In kaum einem anderen Fall warf die Diskussion, wohin eine Sammlung eigentlich gehöre, soviel Wellen, wie bei der Gemäldegalerie. Die Debatte bekam mit „Berliner Museumsstreit“ sogar einen eigenen Namen. Lindemann und sein damaliger Kollege Jan Kelch hatten eine klare Vision, wo die wiedervereinigte Gemäldegalerie hingehört: Natürlich auf die Museumsinsel. Unter ein Dach (oder zumindest unter ein benachbartes Dach) mit der Skulpturensammlung im Bode-Museum, an Berlins renommiertesten Ort der Kunstgeschichte von den frühen Hochkulturen bis ins 19. Jahrhundert. Mit diesem Umzug hätte sich die Museumsinsel vollenden sollen: Die Bilder der Alten Meister, Leitmedien des Mittelalters und der frühen Neuzeit, hätten die Überleitung von den Künsten der antiken Kulturen zur Kunst des 19. Jahrhunderts gewährt, die in der Alten Nationalgalerie ausgestellt ist.

Einträge im Datensatz
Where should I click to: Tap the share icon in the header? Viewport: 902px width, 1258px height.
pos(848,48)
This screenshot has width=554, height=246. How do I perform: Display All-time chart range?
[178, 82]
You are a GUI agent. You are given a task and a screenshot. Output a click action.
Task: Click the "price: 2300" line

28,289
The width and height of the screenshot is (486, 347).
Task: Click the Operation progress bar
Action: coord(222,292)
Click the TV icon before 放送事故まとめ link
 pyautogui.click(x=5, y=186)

* * *

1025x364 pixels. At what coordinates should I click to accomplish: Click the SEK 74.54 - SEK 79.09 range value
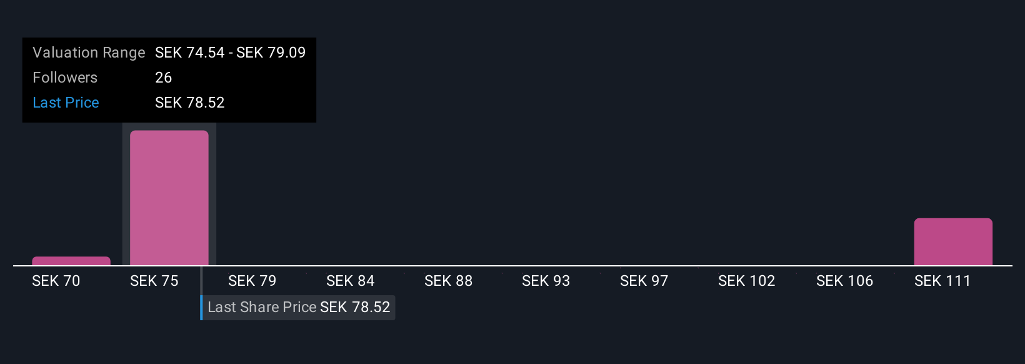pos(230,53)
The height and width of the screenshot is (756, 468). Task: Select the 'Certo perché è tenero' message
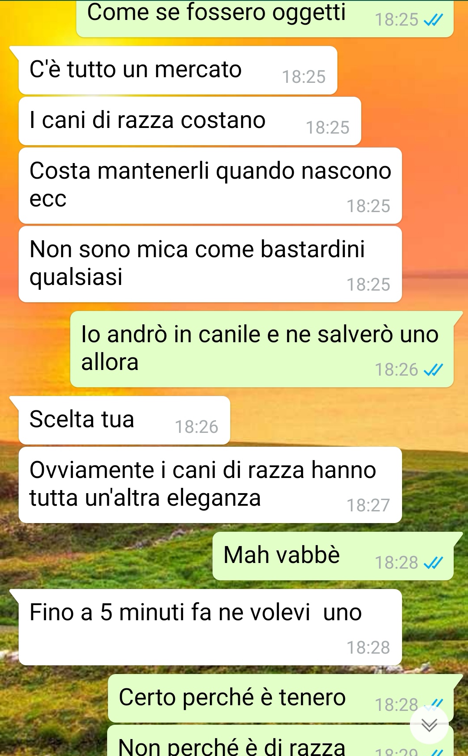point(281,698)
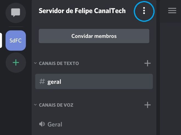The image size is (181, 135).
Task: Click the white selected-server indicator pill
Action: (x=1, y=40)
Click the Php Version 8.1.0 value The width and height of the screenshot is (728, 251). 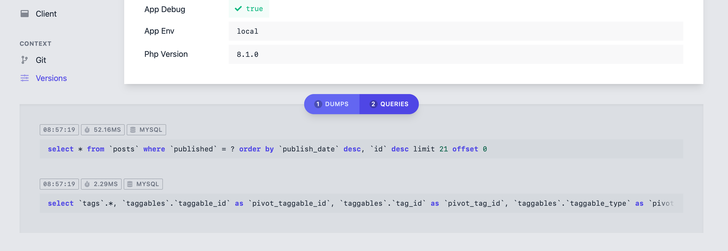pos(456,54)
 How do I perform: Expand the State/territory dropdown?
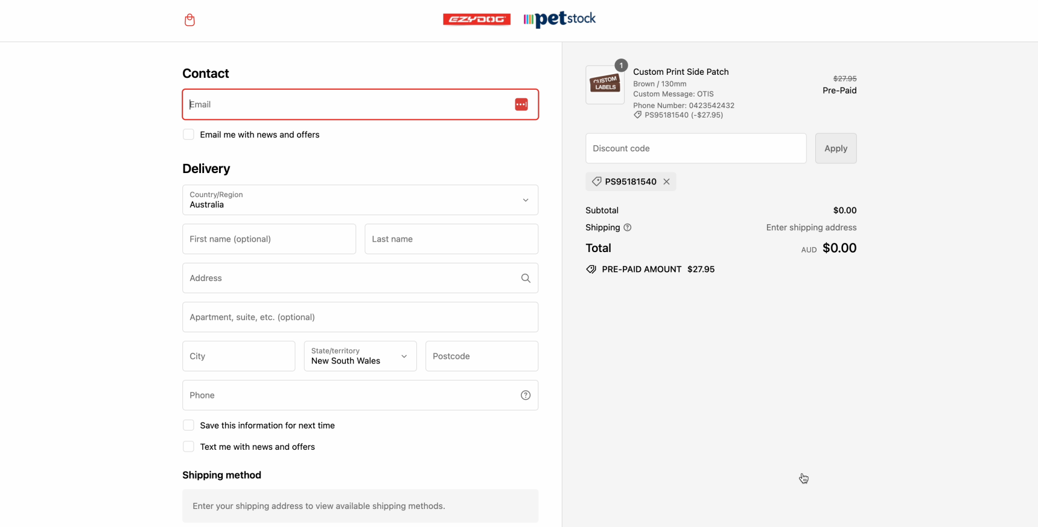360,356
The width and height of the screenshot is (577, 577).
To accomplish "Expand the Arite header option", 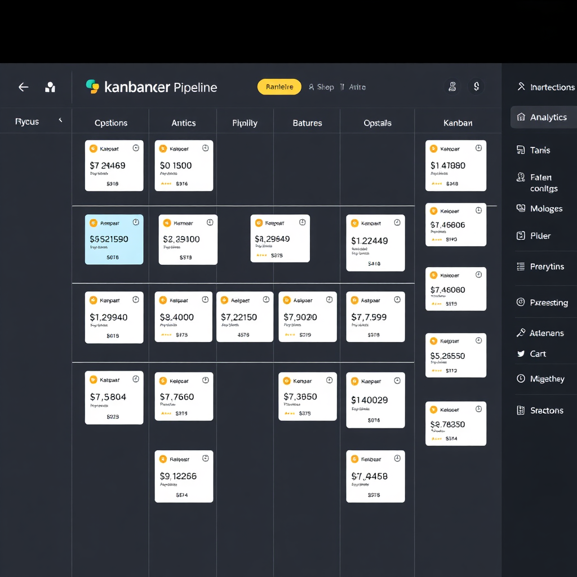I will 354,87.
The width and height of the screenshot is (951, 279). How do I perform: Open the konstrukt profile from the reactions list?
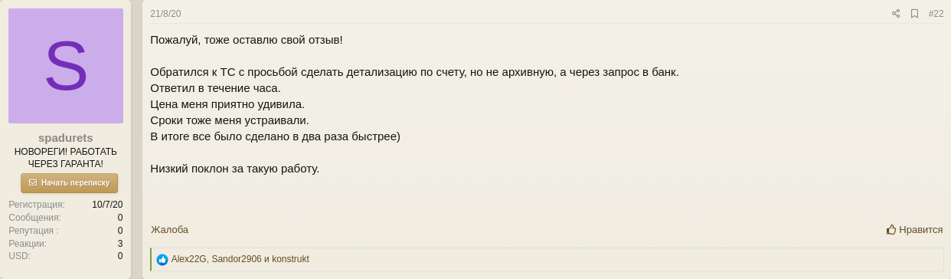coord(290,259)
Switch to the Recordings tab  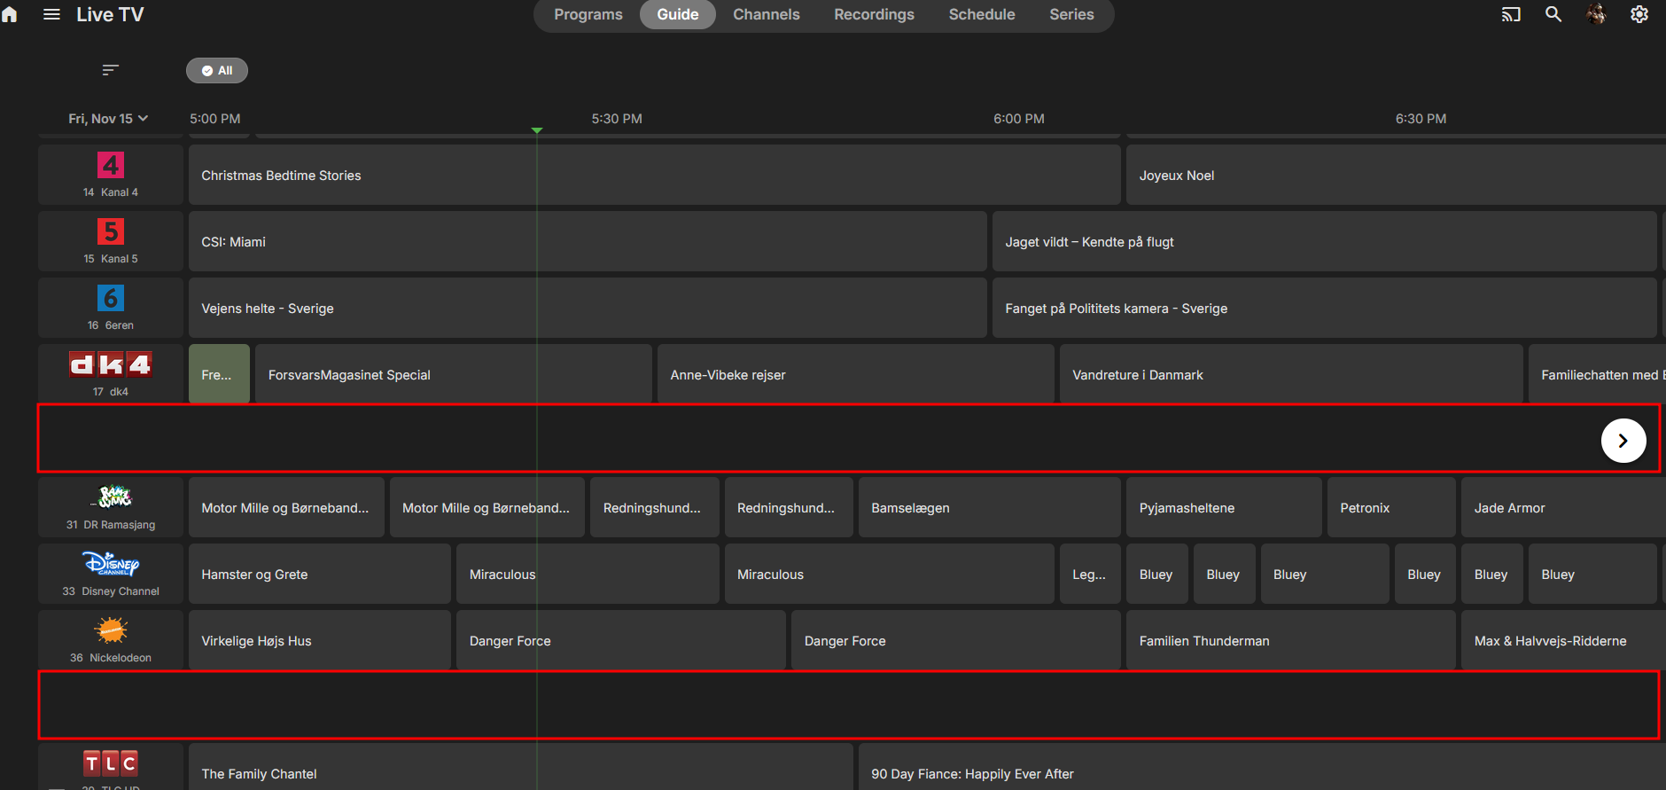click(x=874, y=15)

==

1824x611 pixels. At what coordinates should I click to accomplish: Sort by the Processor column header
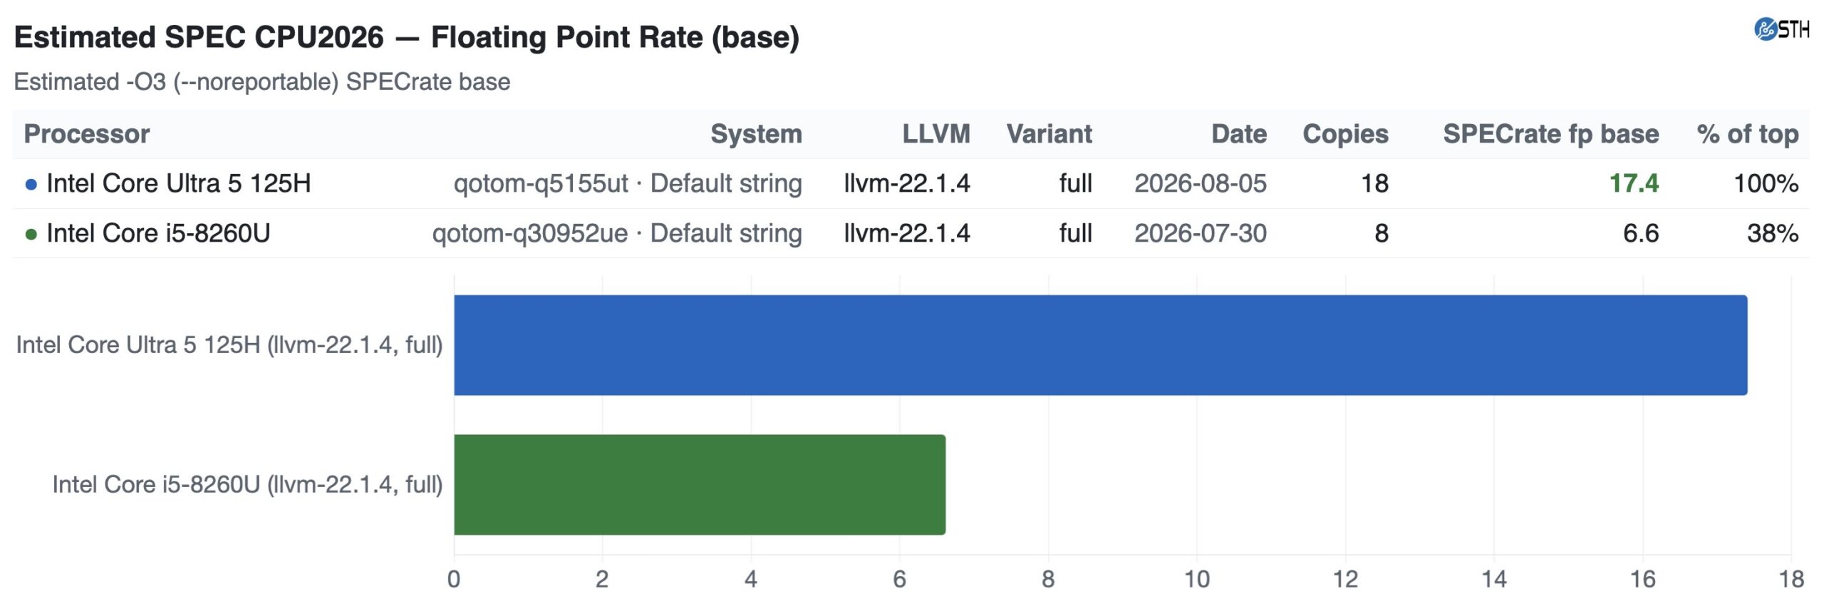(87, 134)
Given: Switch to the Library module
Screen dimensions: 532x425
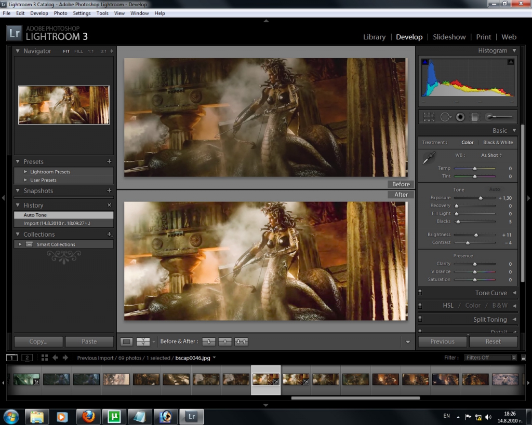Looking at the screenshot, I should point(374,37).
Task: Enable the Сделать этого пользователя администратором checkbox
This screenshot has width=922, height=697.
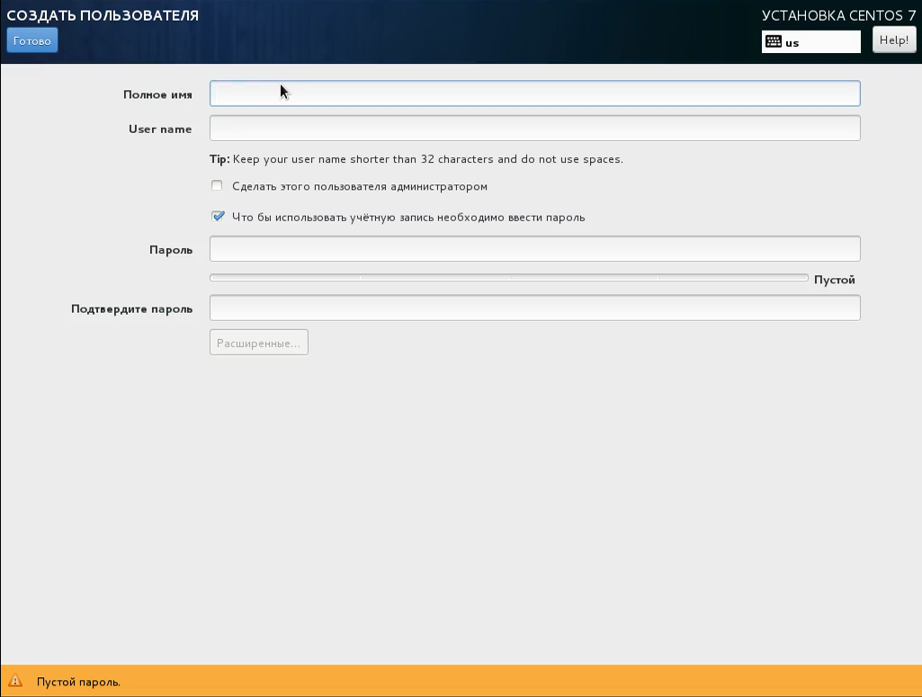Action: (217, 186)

AUFGABENÜBERSICHT
**1.** Prüfe, ob die Aussagen (a) bis (c) mit dem Textauszug über die Gemäldegalerie übereinstimmen. Antworte jeweils mit Ja oder Nein und zitiere die entscheidenden Worte wörtlich.
(a) Die Debatte um den Standort der Gemäldegalerie erhielt einen eigenen Namen.
(b) Lindemann und Kelch wollten die Gemäldegalerie außerhalb der Museumsinsel unterbringen.
(c) Die Kunst des 19. Jahrhunderts ist in der Alten Nationalgalerie ausgestellt.
**2.** Beantworte anhand des Textauszugs über die Gemäldegalerie die folgenden Fragen:
(a) In welchem Museum befindet sich die Skulpturensammlung?
(b) Wie hieß Lindemanns damaliger Kollege?
(c) Welche Epochen prägten die Bilder der Alten Meister als Leitmedien?
**3.** Führe den Textauszug über die Gemäldegalerie im selben Stil fort.

LÖSUNGEN
**1.**
(a) Ja: »Die Debatte bekam mit „Berliner Museumsstreit“ sogar einen eigenen Namen.«
(b) Nein: »Natürlich auf die Museumsinsel.«
(c) Ja: »die in der Alten Nationalgalerie ausgestellt ist«

**2.**
(a) Im Bode-Museum.
(b) Jan Kelch.
(c) Das Mittelalter und die frühe Neuzeit.

**3.**
Die Vision blieb unverwirklicht – aber nicht unvergessen, auch wenn die Sammlung der Gemäldegalerie 1998 ans Kulturforum zog. Bernd Lindemann verließ Berlin um dank seiner fundierten kunsthistorischen Kenntnisse Konservator der Abteilung Alte Meister und später stellvertretender Museumsdirektor im Kunstmuseum Basel zu werden. Mit kleinen, aber feinen Ausstellungen wie jener zu den Rückseiten von Bildern zeigte er hier, worauf es ihm bei seiner Arbeit ankam: weniger auf den großen Bombast als darauf, „das Museum als das, was es ist, attraktiv zu machen“. 2004 kehrte Bernd Lindemann zurück nach Berlin, um im Neubau am Kulturforum die Nachfolge von Jan Kelch als Direktor der Gemäldegalerie anzutreten. 2007 übernahm er zusätzlich die Direktorenposten der Skulpturensammlung und des Museums für Byzantinische Kunst – so wie einst Berlins erster großer Museumsmacher Wilhelm von Bode.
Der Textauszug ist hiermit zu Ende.